WHEREAS, prior to the Grant Date, pursuant to the Plan, the Committee approved the grant of Restricted Stock to the Employee on the Grant Date provided that the Employee continued to be employed as an employee of the Company on the Grant Date;
NOW, THEREFORE, in consideration of the foregoing recitals and the mutual promises set forth below, the parties hereto agree as follows:
1.Grant of Restricted Stock. The Company hereby grants to the Employee all right, title and interest in the record and beneficial ownership of a defined number of shares of common stock, $.01 par value per share, of the Company (“Common Stock”) subject to the provisions of this Restricted Stock Agreement (the “Restricted Stock”). The Restricted Stock is granted pursuant to and to implement in part the Chico’s FAS, Inc. 2012 Omnibus Stock and Incentive Plan (as amended and in effect from time to time, the “Plan”) and is subject to the provisions of the Plan, which is hereby incorporated herein and is made a part hereof, as well as the provisions of this Restricted Stock Agreement. The Employee agrees to be bound by all of the terms, provisions, conditions and limitations of the Plan and this Restricted Stock Agreement. To the extent the terms of the Plan and the Restricted Stock Agreement are in conflict, the terms of the Plan shall govern. All capitalized terms have the meanings set forth in the Plan unless otherwise specifically provided in this Restricted Stock Agreement. All references to specified paragraphs pertain to paragraphs of this Restricted Stock Agreement unless otherwise specifically provided.

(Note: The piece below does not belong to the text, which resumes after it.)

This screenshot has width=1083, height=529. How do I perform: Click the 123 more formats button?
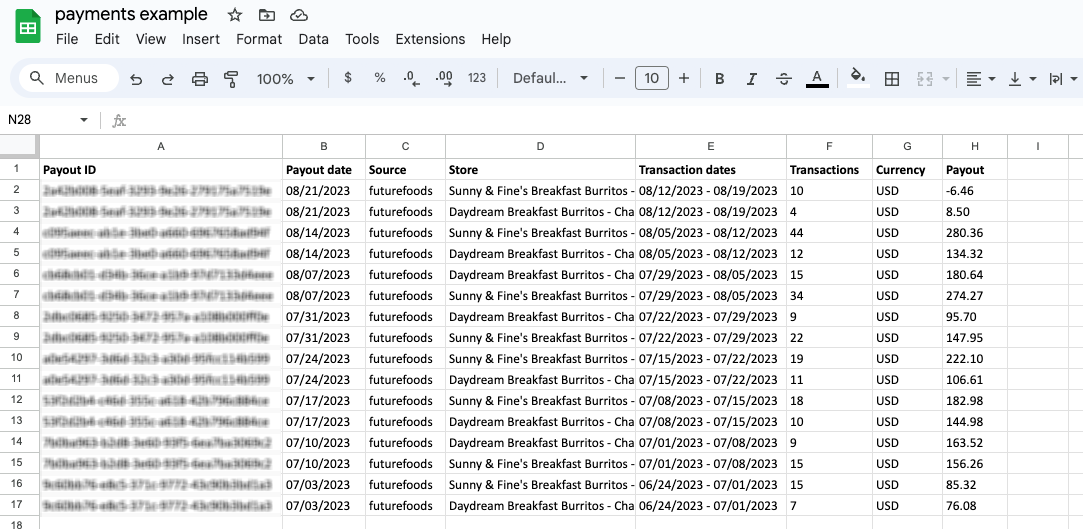477,79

2. No Transfer of Nonvested Shares. During the period that any shares of Restricted Stock are nonvested under this Agreement, such nonvested shares shall not be sold, assigned, transferred, pledged, hypothecated or otherwise disposed of, other than by will, the laws of descent and distribution, by qualified domestic relations order or as expressly provided in Paragraph 3. No right or benefit hereunder shall in any manner be liable for or subject to any debts, contracts, liabilities, or torts of the Employee.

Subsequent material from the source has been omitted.